[Collected data]
-------
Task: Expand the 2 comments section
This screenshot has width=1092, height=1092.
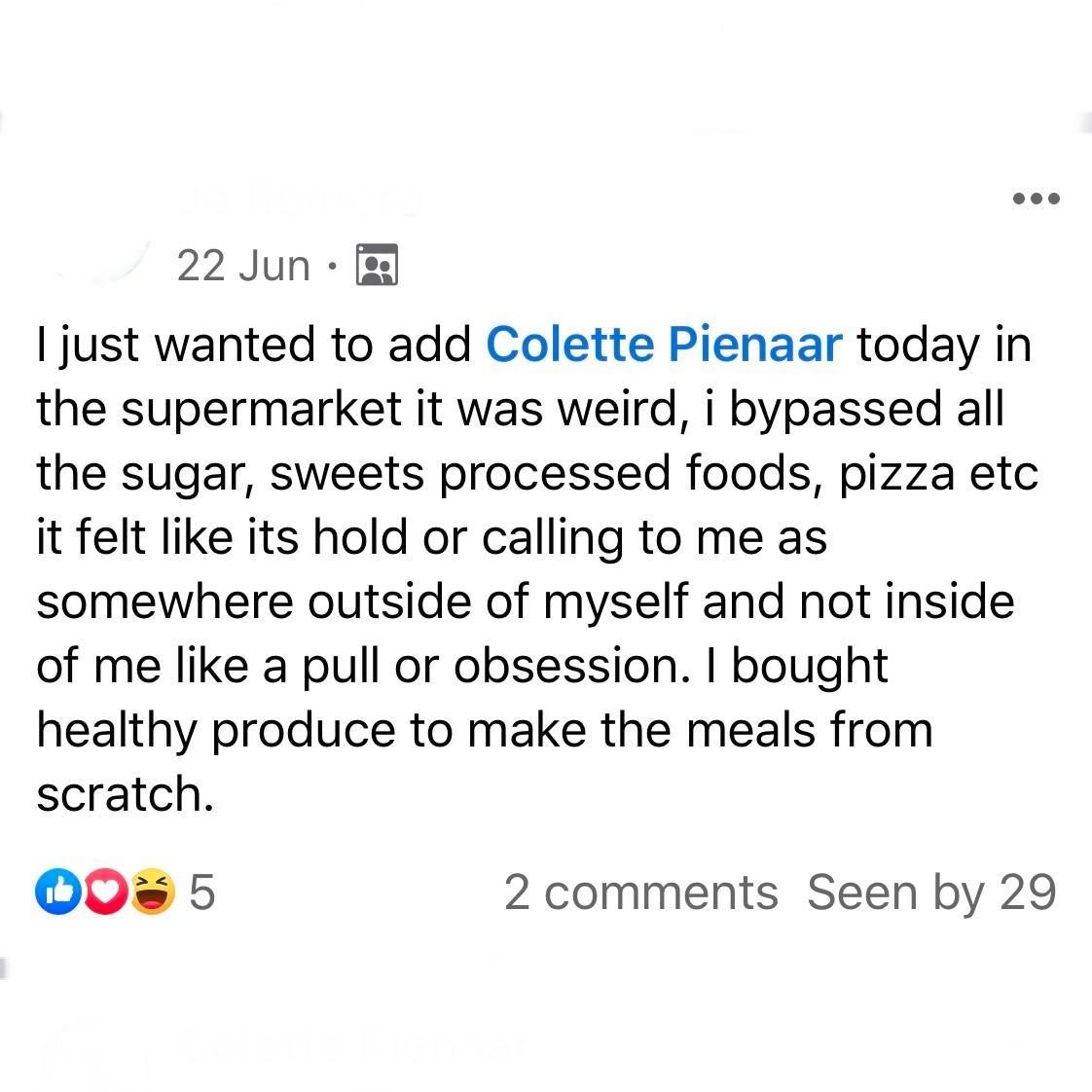Action: click(640, 892)
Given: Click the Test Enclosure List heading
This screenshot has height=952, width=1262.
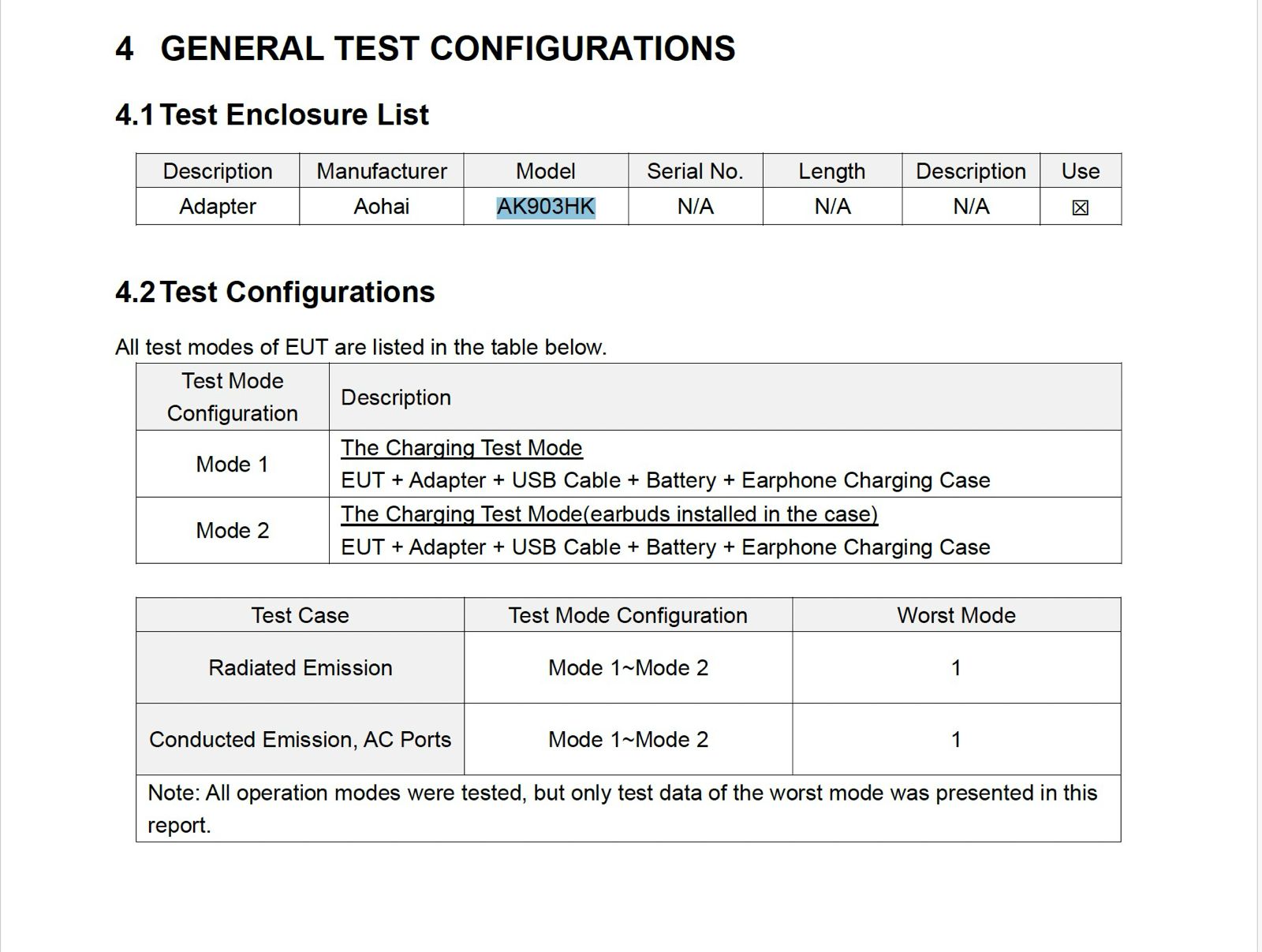Looking at the screenshot, I should 293,115.
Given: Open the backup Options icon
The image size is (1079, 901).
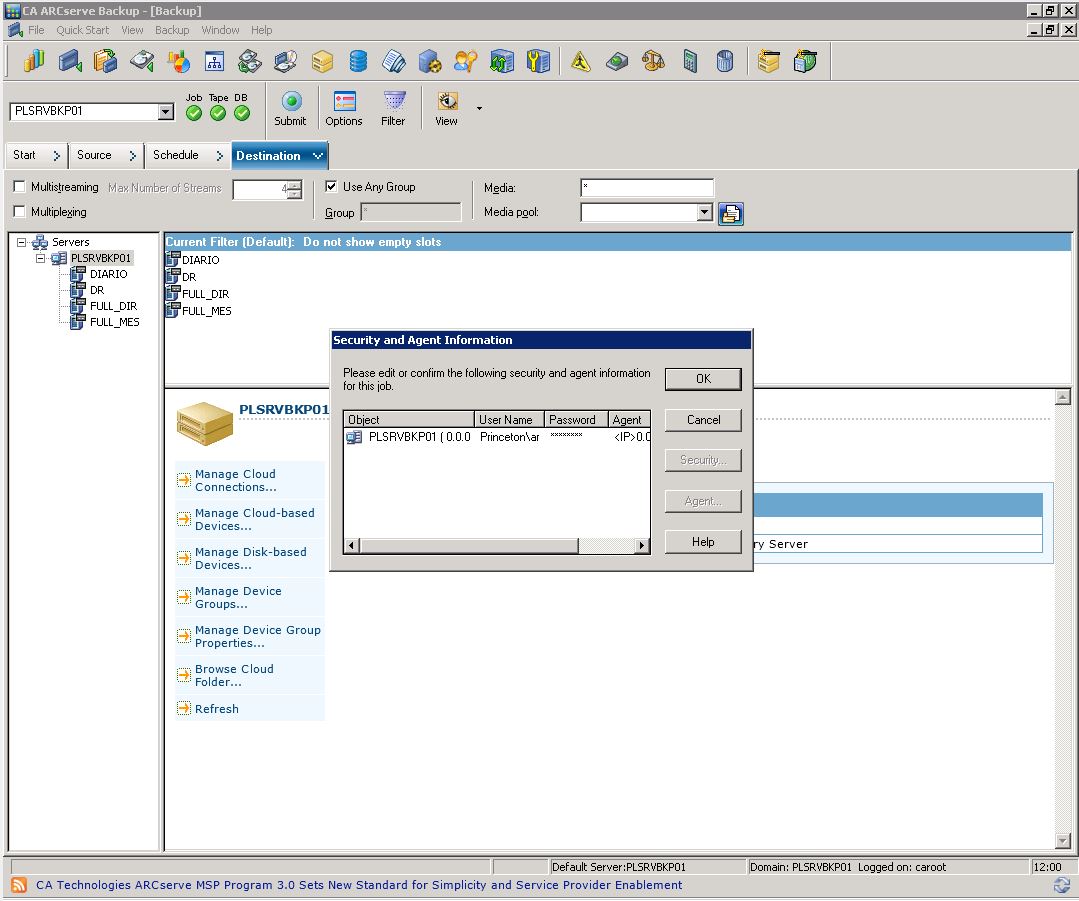Looking at the screenshot, I should [344, 102].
-------
Task objective
Each line with the word "Given" in the records above belongs in the result; copy all of them.

Expected output
Given: Click the Test Enclosure List heading
Given: Open the backup Options icon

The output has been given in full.